En raison des dimensions géographiques et démographiques de l’Inde, géant d’Asie du Sud, les régions votent à tour de rôle depuis le 11 avril. Les derniers bureaux de vote fermeront à 18 heures locales, pour un comptage des voix jeudi 23 mai.

Une baisse du niveau politique

Des villages en haute altitude du Ladakh en passant par la poussiéreuse plaine du Gange ou les mégapoles polluées, la participation s’est établie à 66 % aux précédentes phases du scrutin, un niveau habituel pour ces élections, temps fort de la vie de la troisième économie d’Asie.
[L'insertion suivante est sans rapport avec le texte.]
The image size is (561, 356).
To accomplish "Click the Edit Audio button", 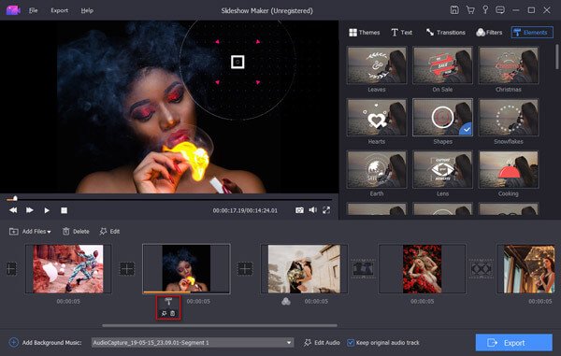I will click(x=322, y=343).
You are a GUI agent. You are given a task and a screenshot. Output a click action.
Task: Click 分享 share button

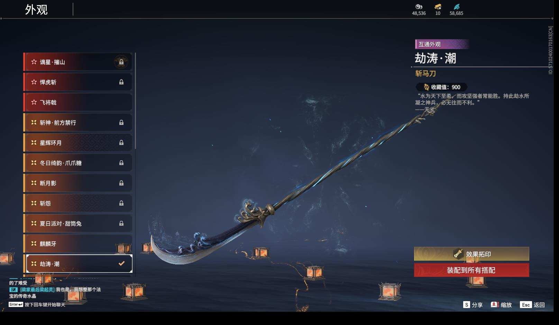click(x=473, y=305)
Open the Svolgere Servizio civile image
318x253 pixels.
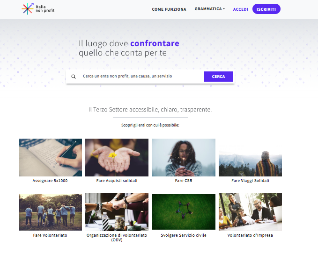[x=184, y=212]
Au vu de la campagne électorale agressive qui tient en haleine la nation de 1,3 milliard d’habitants depuis des semaines, « le niveau de la politique indienne a gravement baissé », déclare Asit Banerjee, professeur d’histoire de Calcutta, en se rendant au bureau de vote. « Le combat de boue sans fin et les déclarations vitupératrices ont imprégné la campagne », estime-t-il.
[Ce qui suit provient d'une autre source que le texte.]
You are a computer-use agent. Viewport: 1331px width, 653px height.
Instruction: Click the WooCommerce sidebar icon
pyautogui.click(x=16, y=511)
Modi parviendra-t-il à faire le doublé ?

Le nationaliste hindou Narendra Modi brigue un deuxième mandat de cinq ans. Il a en face de lui une myriade de puissants partis régionaux décidés à le faire chuter, ainsi que l’historique parti du Congrès emmené par l’héritier Rahul Gandhi.

Natif du Gujarat (ouest) et vendeur de thé dans son enfance, le chef de gouvernement bénéficie d’une grande popularité due à ses origines modestes et à l’image d’homme fort qu’il cultive.

Une campagne axée sur lui-même

Les analystes doutent toutefois qu’il parvienne à réitérer son exploit de 2014 d’obtenir la majorité absolue avec son seul parti. Il pourrait devoir former une coalition pour se maintenir à son poste, ce qui constituerait un retour à la norme pour la politique indienne.

Sa formation, le Bharatiya Janata Party (BJP), a axé sa campagne sur la personne de Narendra Modi et la sécurité nationale, se présentant en rempart au Pakistan, plutôt que sur le développement de l’économie, programme qui l’avait propulsé au pouvoir il y a cinq ans.

Modi et Gandhi ont tous deux écumé l’Inde à un rythme effréné, échangeant des insultes à distance presque quotidiennement. Le nationaliste hindou a tenu au total 142 rassemblements au cours de la campagne, parfois même jusqu’à cinq par jour.